It’s a well-known phenomenon that a society’s elites can sometimes fail badly, running their countries right off into the abyss. We think of the First World War, the Maginot Line, the Great Depression, the Soviet Union, socialism, the War in Vietnam, the recent Global Financial Crisis and so on. The question I’m interested in is whether we are living in one of those times when our elites have failed us so badly – and on a global basis – that the consequences for world order may be dire, indeed. Elites, however dismal their failures, don’t go quietly, and whatever it is that fills the vacuum might not be all that attractive.

But, first, what’s an “elite?” Back in 1956, in his influential book, The Power Elites, sociologist C. Wright Mills identified American elites as politicians, military officers, and businessmen. That’s almost laughable today, as those are precisely the folks who are the primary targets of contemporary elites.

America’s elites aren’t, and really never have been, defined by who their parents were or what social class they were born into or what universities they attended or how much they make or are worth.

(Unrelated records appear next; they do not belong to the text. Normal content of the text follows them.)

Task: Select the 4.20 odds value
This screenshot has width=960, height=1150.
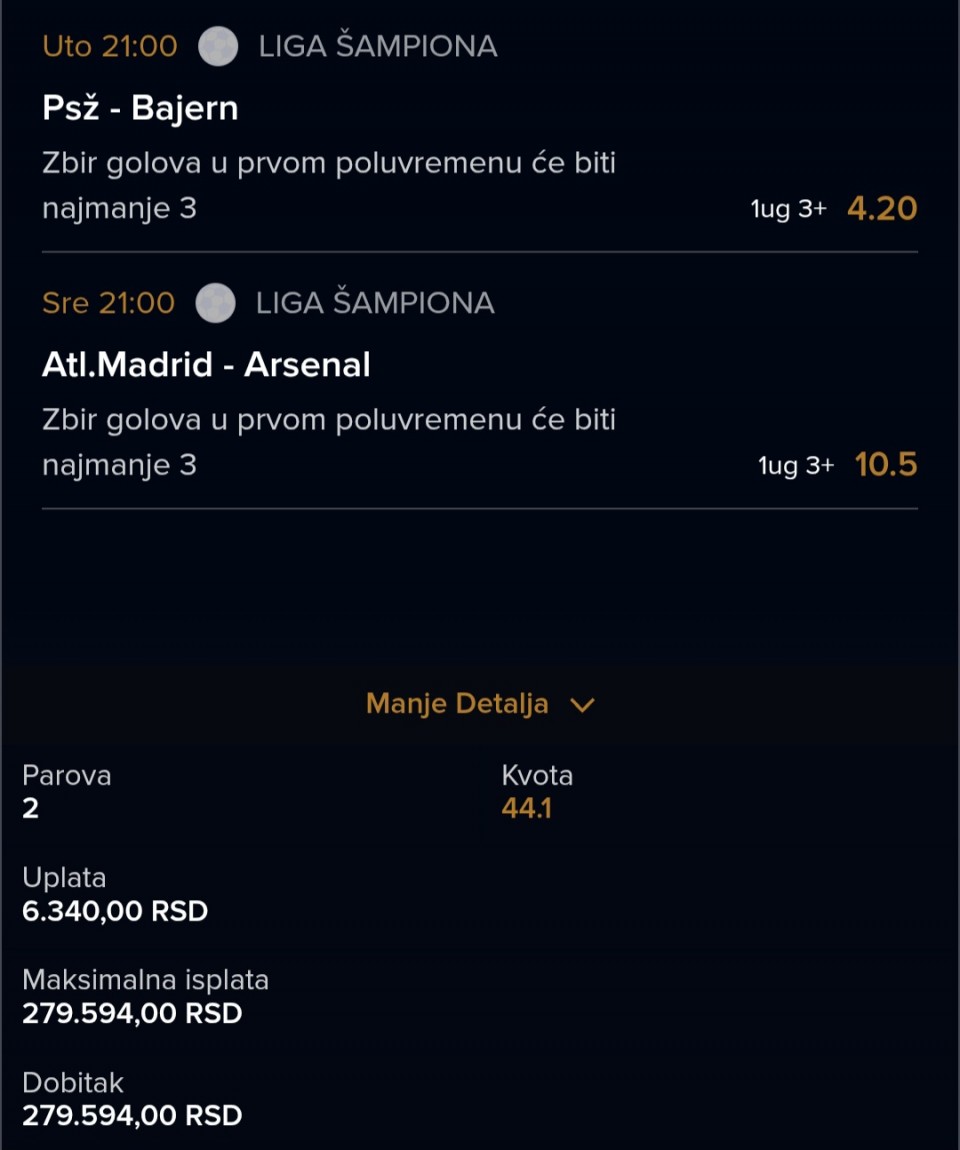Action: point(881,208)
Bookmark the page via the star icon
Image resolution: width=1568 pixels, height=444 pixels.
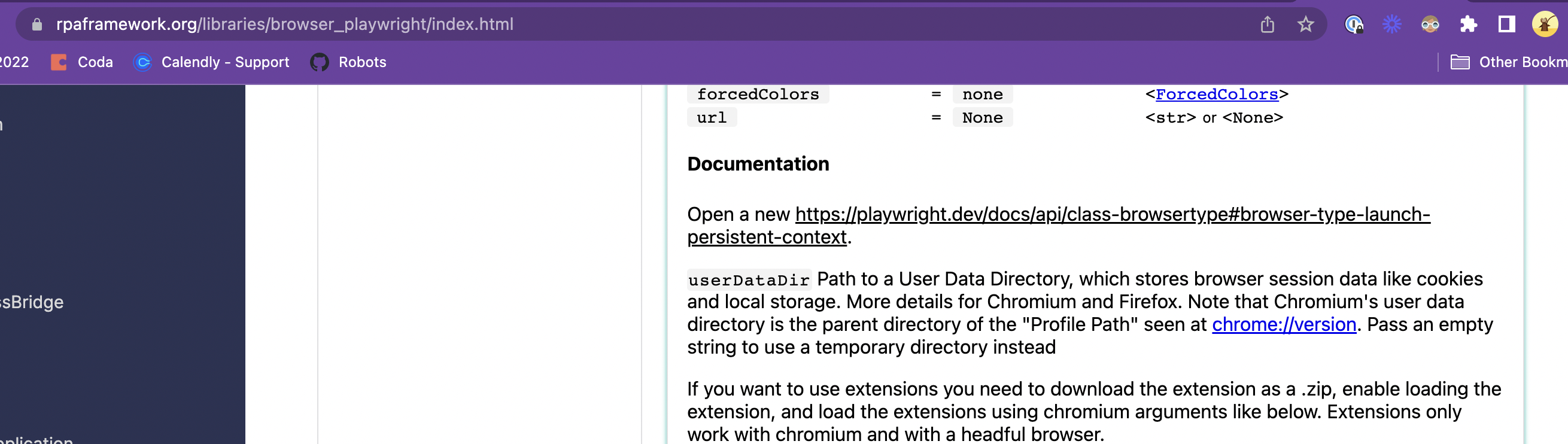(x=1306, y=25)
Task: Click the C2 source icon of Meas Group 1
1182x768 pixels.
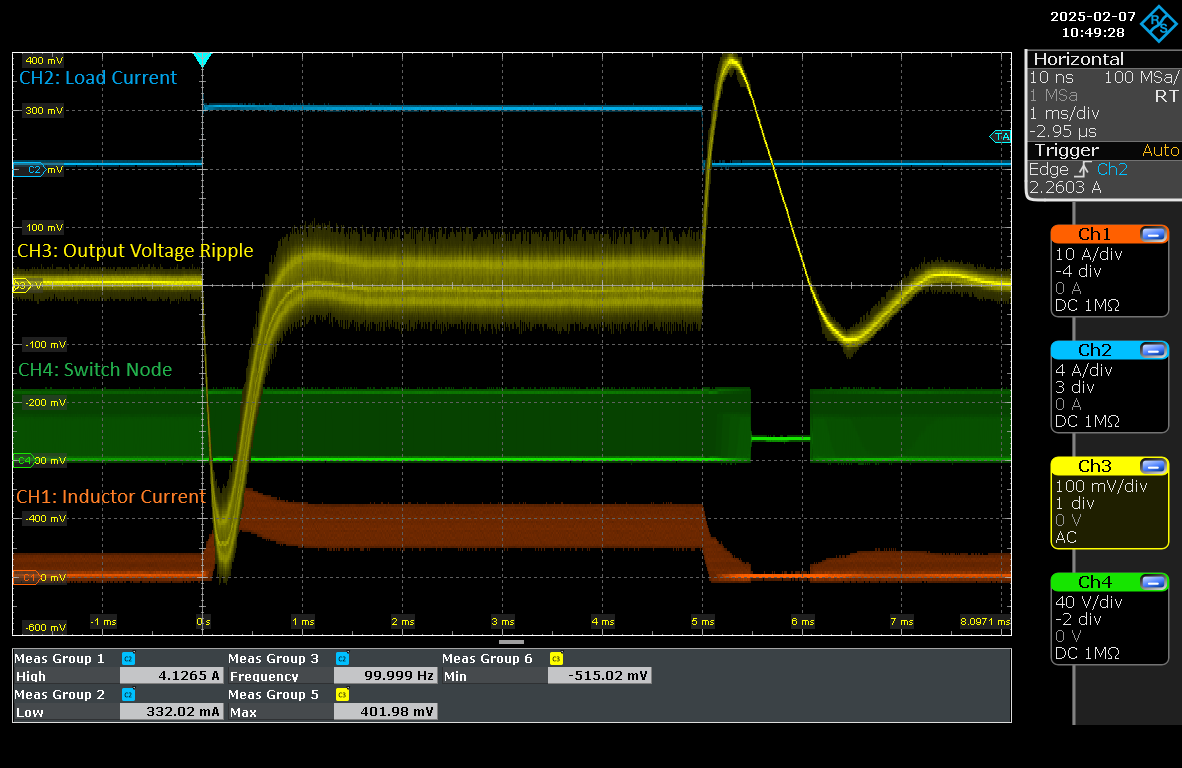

Our elites have always been simply people who were in a position to make a major difference in the direction of American society. Maybe, in the 1950s, Mills was right. But today’s elites are quite different, since the positions in society that matter are different today.

As a result, America’s “elites” are now found in such places as the media; university professors, presidents and deans; executives of the large NGOs (including foundations); the massive entertainment industry; high-level government bureaucrats; think tanks; opinion journals; and so on. These people are elites because they are in a position to disseminate their opinions and to enforce compliance with them. No general, CEO or senator would dare publicly contravene an opinion once our elite opinion makers have deemed the debate closed.

But elites in other parts of the world come from different sectors. In Europe, for example, the elites are those folks who graduated from a tiny group of elite schools and who have spent their lives in the state and global bureaucracies that oversee European affairs. In India the elites are the politicians, bureaucrats and intellectuals associated with the vast Gandhi dynasty/Congress Party that has ruled India almost continuously since its independence sixty years ago.(1) In China, meanwhile, the elites are those families who stood by Mao in his darkest hours, on the Long March, a military retreat from Jiangxi in the south to Shaanxi in the north, a distance of some 6,000 miles.(2) Only 10% of the fighters who left Jiangxi made it to Shaanxi.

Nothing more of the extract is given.